───── Data for processing ─────

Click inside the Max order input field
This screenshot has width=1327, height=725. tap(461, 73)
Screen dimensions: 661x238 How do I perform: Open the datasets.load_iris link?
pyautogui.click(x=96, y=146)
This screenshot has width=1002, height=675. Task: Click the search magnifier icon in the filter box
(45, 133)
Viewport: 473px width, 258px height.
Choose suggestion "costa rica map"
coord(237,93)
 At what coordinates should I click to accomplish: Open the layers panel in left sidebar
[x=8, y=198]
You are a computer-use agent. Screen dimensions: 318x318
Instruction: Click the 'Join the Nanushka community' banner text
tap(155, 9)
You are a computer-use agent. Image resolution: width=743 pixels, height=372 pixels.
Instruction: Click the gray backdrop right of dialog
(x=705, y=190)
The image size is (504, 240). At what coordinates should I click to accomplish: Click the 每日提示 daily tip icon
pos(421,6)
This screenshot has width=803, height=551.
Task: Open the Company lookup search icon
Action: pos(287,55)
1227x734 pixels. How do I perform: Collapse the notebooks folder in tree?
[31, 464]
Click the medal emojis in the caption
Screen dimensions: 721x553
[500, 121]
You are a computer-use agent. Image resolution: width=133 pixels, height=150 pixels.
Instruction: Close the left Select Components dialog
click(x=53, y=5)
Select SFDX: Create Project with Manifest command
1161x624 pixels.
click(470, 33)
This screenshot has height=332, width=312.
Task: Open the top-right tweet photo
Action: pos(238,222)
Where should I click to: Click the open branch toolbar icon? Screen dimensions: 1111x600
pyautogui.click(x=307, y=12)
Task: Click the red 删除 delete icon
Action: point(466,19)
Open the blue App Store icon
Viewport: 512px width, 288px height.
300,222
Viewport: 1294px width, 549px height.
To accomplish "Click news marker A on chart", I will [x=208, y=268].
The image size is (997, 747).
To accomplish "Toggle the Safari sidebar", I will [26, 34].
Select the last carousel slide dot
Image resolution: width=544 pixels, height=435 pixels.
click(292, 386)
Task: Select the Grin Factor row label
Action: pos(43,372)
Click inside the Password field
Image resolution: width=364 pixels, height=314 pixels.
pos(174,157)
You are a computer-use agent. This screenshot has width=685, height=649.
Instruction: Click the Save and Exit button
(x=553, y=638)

─────

All the data needs repeating. Return it exactly.

__Response area__:
Click inside the Max order input field
This screenshot has width=1327, height=725. tap(461, 73)
Screen dimensions: 661x238 How do I perform: Open the datasets.load_iris link?
pyautogui.click(x=96, y=146)
This screenshot has width=1002, height=675. Task: Click the search magnifier icon in the filter box
(45, 133)
Viewport: 473px width, 258px height.
Choose suggestion "costa rica map"
coord(237,93)
 At what coordinates should I click to accomplish: Open the layers panel in left sidebar
[x=8, y=198]
You are a computer-use agent. Screen dimensions: 318x318
Instruction: Click the 'Join the Nanushka community' banner text
tap(155, 9)
You are a computer-use agent. Image resolution: width=743 pixels, height=372 pixels.
Instruction: Click the gray backdrop right of dialog
(x=705, y=190)
The image size is (504, 240). At what coordinates should I click to accomplish: Click the 每日提示 daily tip icon
pos(421,6)
This screenshot has width=803, height=551.
Task: Open the Company lookup search icon
Action: pos(287,55)
1227x734 pixels. How do I perform: Collapse the notebooks folder in tree?
[31, 464]
Click the medal emojis in the caption
Screen dimensions: 721x553
[500, 121]
You are a computer-use agent. Image resolution: width=133 pixels, height=150 pixels.
Instruction: Close the left Select Components dialog
click(x=53, y=5)
Select SFDX: Create Project with Manifest command
1161x624 pixels.
click(470, 33)
This screenshot has height=332, width=312.
Task: Open the top-right tweet photo
Action: pos(238,222)
Where should I click to: Click the open branch toolbar icon? Screen dimensions: 1111x600
pyautogui.click(x=307, y=12)
Task: Click the red 删除 delete icon
Action: point(466,19)
Open the blue App Store icon
Viewport: 512px width, 288px height.
300,222
Viewport: 1294px width, 549px height.
To accomplish "Click news marker A on chart", I will [x=208, y=268].
The image size is (997, 747).
To accomplish "Toggle the Safari sidebar", I will [26, 34].
Select the last carousel slide dot
Image resolution: width=544 pixels, height=435 pixels.
click(292, 386)
Task: Select the Grin Factor row label
Action: pos(43,372)
Click inside the Password field
Image resolution: width=364 pixels, height=314 pixels.
pos(174,157)
You are a computer-use agent. This screenshot has width=685, height=649.
Instruction: Click the Save and Exit button
(x=553, y=638)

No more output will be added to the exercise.